Assigned task | Print the following entries without any change.

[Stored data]
----

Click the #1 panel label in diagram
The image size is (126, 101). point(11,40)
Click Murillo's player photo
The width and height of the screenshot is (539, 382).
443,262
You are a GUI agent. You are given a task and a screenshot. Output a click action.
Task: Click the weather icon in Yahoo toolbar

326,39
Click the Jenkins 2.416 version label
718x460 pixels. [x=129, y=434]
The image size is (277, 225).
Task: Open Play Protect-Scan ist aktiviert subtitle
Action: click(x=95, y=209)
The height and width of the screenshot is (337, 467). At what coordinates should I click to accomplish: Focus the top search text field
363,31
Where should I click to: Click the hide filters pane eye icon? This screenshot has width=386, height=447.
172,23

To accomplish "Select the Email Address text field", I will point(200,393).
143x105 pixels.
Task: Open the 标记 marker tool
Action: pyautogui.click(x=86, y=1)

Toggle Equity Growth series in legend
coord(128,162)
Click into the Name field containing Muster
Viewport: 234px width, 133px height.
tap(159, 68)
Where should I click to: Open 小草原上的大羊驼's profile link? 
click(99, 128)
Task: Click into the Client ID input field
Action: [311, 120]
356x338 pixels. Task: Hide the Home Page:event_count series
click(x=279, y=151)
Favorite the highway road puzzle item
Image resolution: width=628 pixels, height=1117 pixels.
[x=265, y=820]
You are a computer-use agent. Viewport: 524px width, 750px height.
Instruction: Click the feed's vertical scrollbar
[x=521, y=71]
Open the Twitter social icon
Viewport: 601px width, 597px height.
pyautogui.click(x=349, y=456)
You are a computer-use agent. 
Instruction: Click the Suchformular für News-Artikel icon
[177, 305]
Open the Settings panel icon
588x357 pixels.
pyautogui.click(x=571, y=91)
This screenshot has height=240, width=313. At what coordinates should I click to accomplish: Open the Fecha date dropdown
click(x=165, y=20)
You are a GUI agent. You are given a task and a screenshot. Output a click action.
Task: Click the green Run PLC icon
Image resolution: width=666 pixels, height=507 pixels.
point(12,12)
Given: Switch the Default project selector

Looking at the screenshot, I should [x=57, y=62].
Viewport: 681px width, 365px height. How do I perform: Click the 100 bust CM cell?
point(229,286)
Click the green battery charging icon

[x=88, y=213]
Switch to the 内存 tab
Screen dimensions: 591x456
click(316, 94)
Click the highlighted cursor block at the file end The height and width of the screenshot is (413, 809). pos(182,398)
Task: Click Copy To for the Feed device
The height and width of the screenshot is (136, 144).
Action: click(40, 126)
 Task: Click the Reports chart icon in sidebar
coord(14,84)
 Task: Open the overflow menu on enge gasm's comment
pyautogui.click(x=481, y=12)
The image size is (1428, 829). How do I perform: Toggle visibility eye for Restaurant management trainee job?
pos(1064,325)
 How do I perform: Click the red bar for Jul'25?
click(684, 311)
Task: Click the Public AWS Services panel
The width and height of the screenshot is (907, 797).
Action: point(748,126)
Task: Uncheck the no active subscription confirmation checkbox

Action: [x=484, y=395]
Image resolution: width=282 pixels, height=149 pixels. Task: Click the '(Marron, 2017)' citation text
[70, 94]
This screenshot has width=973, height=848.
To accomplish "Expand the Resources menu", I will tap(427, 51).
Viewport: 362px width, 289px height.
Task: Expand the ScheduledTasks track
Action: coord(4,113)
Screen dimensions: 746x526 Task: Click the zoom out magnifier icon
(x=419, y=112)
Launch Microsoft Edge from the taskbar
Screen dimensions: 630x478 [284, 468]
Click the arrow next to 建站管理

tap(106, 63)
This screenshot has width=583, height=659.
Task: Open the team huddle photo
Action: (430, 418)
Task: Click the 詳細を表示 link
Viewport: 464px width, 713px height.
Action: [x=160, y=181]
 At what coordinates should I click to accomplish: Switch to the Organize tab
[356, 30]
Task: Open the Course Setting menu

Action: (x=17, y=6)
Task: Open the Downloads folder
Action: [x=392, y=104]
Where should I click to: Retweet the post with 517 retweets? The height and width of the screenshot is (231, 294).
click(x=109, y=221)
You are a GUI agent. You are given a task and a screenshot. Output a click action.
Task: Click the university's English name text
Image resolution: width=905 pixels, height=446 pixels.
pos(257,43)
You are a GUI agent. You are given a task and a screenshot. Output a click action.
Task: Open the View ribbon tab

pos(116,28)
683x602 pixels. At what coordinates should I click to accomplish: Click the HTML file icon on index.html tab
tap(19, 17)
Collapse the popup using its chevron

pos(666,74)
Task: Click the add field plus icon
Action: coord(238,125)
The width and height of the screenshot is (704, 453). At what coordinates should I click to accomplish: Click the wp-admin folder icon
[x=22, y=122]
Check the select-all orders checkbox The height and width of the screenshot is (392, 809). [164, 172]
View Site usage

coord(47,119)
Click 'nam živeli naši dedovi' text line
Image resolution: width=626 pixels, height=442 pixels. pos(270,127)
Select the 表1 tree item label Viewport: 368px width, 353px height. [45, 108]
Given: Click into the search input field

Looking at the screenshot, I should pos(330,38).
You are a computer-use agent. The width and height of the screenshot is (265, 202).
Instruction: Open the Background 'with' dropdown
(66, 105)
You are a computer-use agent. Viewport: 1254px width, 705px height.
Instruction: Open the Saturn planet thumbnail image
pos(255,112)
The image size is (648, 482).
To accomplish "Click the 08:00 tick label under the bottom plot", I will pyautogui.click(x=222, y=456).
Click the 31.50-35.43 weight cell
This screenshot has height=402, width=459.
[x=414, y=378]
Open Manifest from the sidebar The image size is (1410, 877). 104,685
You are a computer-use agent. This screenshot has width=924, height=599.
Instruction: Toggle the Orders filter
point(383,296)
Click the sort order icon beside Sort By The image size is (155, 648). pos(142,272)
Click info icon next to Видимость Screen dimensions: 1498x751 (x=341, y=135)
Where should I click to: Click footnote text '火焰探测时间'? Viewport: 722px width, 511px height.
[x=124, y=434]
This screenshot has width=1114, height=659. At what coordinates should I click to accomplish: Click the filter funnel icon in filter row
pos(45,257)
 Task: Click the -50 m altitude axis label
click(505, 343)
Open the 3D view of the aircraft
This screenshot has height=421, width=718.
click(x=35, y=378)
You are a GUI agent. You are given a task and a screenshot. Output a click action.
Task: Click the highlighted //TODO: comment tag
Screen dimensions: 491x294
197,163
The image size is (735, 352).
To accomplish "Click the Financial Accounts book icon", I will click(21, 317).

----

Answer to this task |
Click the #1 panel label in diagram
The image size is (126, 101). point(11,40)
Click Murillo's player photo
The width and height of the screenshot is (539, 382).
443,262
You are a GUI agent. You are given a task and a screenshot. Output a click action.
Task: Click the weather icon in Yahoo toolbar

326,39
Click the Jenkins 2.416 version label
718x460 pixels. [x=129, y=434]
The image size is (277, 225).
Task: Open Play Protect-Scan ist aktiviert subtitle
Action: click(x=95, y=209)
The height and width of the screenshot is (337, 467). At what coordinates should I click to accomplish: Focus the top search text field
363,31
Where should I click to: Click the hide filters pane eye icon? This screenshot has width=386, height=447.
172,23

To accomplish "Select the Email Address text field", I will point(200,393).
143x105 pixels.
Task: Open the 标记 marker tool
Action: pyautogui.click(x=86, y=1)

Toggle Equity Growth series in legend
coord(128,162)
Click into the Name field containing Muster
Viewport: 234px width, 133px height.
tap(159, 68)
Where should I click to: Open 小草原上的大羊驼's profile link? 
click(99, 128)
Task: Click into the Client ID input field
Action: [311, 120]
356x338 pixels. Task: Hide the Home Page:event_count series
click(x=279, y=151)
Favorite the highway road puzzle item
Image resolution: width=628 pixels, height=1117 pixels.
[x=265, y=820]
You are a computer-use agent. Viewport: 524px width, 750px height.
Instruction: Click the feed's vertical scrollbar
[x=521, y=71]
Open the Twitter social icon
Viewport: 601px width, 597px height.
pyautogui.click(x=349, y=456)
You are a computer-use agent. 
Instruction: Click the Suchformular für News-Artikel icon
[177, 305]
Open the Settings panel icon
588x357 pixels.
pyautogui.click(x=571, y=91)
This screenshot has height=240, width=313. At what coordinates should I click to accomplish: Open the Fecha date dropdown
click(x=165, y=20)
You are a GUI agent. You are given a task and a screenshot. Output a click action.
Task: Click the green Run PLC icon
Image resolution: width=666 pixels, height=507 pixels.
point(12,12)
Given: Switch the Default project selector

Looking at the screenshot, I should [x=57, y=62].
Viewport: 681px width, 365px height. How do I perform: Click the 100 bust CM cell?
point(229,286)
Click the green battery charging icon

[x=88, y=213]
Switch to the 内存 tab
Screen dimensions: 591x456
click(316, 94)
Click the highlighted cursor block at the file end The height and width of the screenshot is (413, 809). pos(182,398)
Task: Click Copy To for the Feed device
The height and width of the screenshot is (136, 144).
Action: click(40, 126)
 Task: Click the Reports chart icon in sidebar
coord(14,84)
 Task: Open the overflow menu on enge gasm's comment
pyautogui.click(x=481, y=12)
The image size is (1428, 829). How do I perform: Toggle visibility eye for Restaurant management trainee job?
pos(1064,325)
 How do I perform: Click the red bar for Jul'25?
click(684, 311)
Task: Click the Public AWS Services panel
The width and height of the screenshot is (907, 797).
Action: point(748,126)
Task: Uncheck the no active subscription confirmation checkbox

Action: [x=484, y=395]
Image resolution: width=282 pixels, height=149 pixels. Task: Click the '(Marron, 2017)' citation text
[70, 94]
This screenshot has width=973, height=848.
To accomplish "Expand the Resources menu", I will tap(427, 51).
Viewport: 362px width, 289px height.
Task: Expand the ScheduledTasks track
Action: coord(4,113)
Screen dimensions: 746x526 Task: Click the zoom out magnifier icon
(x=419, y=112)
Launch Microsoft Edge from the taskbar
Screen dimensions: 630x478 [284, 468]
Click the arrow next to 建站管理

tap(106, 63)
This screenshot has width=583, height=659.
Task: Open the team huddle photo
Action: (430, 418)
Task: Click the 詳細を表示 link
Viewport: 464px width, 713px height.
Action: [x=160, y=181]
 At what coordinates should I click to accomplish: Switch to the Organize tab
[356, 30]
Task: Open the Course Setting menu

Action: (x=17, y=6)
Task: Open the Downloads folder
Action: [x=392, y=104]
Where should I click to: Retweet the post with 517 retweets? The height and width of the screenshot is (231, 294).
click(x=109, y=221)
You are a GUI agent. You are given a task and a screenshot. Output a click action.
Task: Click the university's English name text
Image resolution: width=905 pixels, height=446 pixels.
pos(257,43)
You are a GUI agent. You are given a task and a screenshot. Output a click action.
Task: Open the View ribbon tab

pos(116,28)
683x602 pixels. At what coordinates should I click to accomplish: Click the HTML file icon on index.html tab
tap(19, 17)
Collapse the popup using its chevron

pos(666,74)
Task: Click the add field plus icon
Action: coord(238,125)
The width and height of the screenshot is (704, 453). At what coordinates should I click to accomplish: Click the wp-admin folder icon
[x=22, y=122]
Check the select-all orders checkbox The height and width of the screenshot is (392, 809). [164, 172]
View Site usage

coord(47,119)
Click 'nam živeli naši dedovi' text line
Image resolution: width=626 pixels, height=442 pixels. pos(270,127)
Select the 表1 tree item label Viewport: 368px width, 353px height. [45, 108]
Given: Click into the search input field

Looking at the screenshot, I should pos(330,38).
You are a computer-use agent. The width and height of the screenshot is (265, 202).
Instruction: Open the Background 'with' dropdown
(66, 105)
You are a computer-use agent. Viewport: 1254px width, 705px height.
Instruction: Open the Saturn planet thumbnail image
pos(255,112)
The image size is (648, 482).
To accomplish "Click the 08:00 tick label under the bottom plot", I will pyautogui.click(x=222, y=456).
Click the 31.50-35.43 weight cell
This screenshot has height=402, width=459.
[x=414, y=378]
Open Manifest from the sidebar The image size is (1410, 877). 104,685
You are a computer-use agent. This screenshot has width=924, height=599.
Instruction: Toggle the Orders filter
point(383,296)
Click the sort order icon beside Sort By The image size is (155, 648). pos(142,272)
Click info icon next to Видимость Screen dimensions: 1498x751 (x=341, y=135)
Where should I click to: Click footnote text '火焰探测时间'? Viewport: 722px width, 511px height.
[x=124, y=434]
This screenshot has width=1114, height=659. At what coordinates should I click to accomplish: Click the filter funnel icon in filter row
pos(45,257)
 Task: Click the -50 m altitude axis label
click(505, 343)
Open the 3D view of the aircraft
This screenshot has height=421, width=718.
click(x=35, y=378)
You are a GUI agent. You are given a task and a screenshot. Output a click action.
Task: Click the highlighted //TODO: comment tag
Screen dimensions: 491x294
197,163
The image size is (735, 352).
To accomplish "Click the Financial Accounts book icon", I will click(21, 317).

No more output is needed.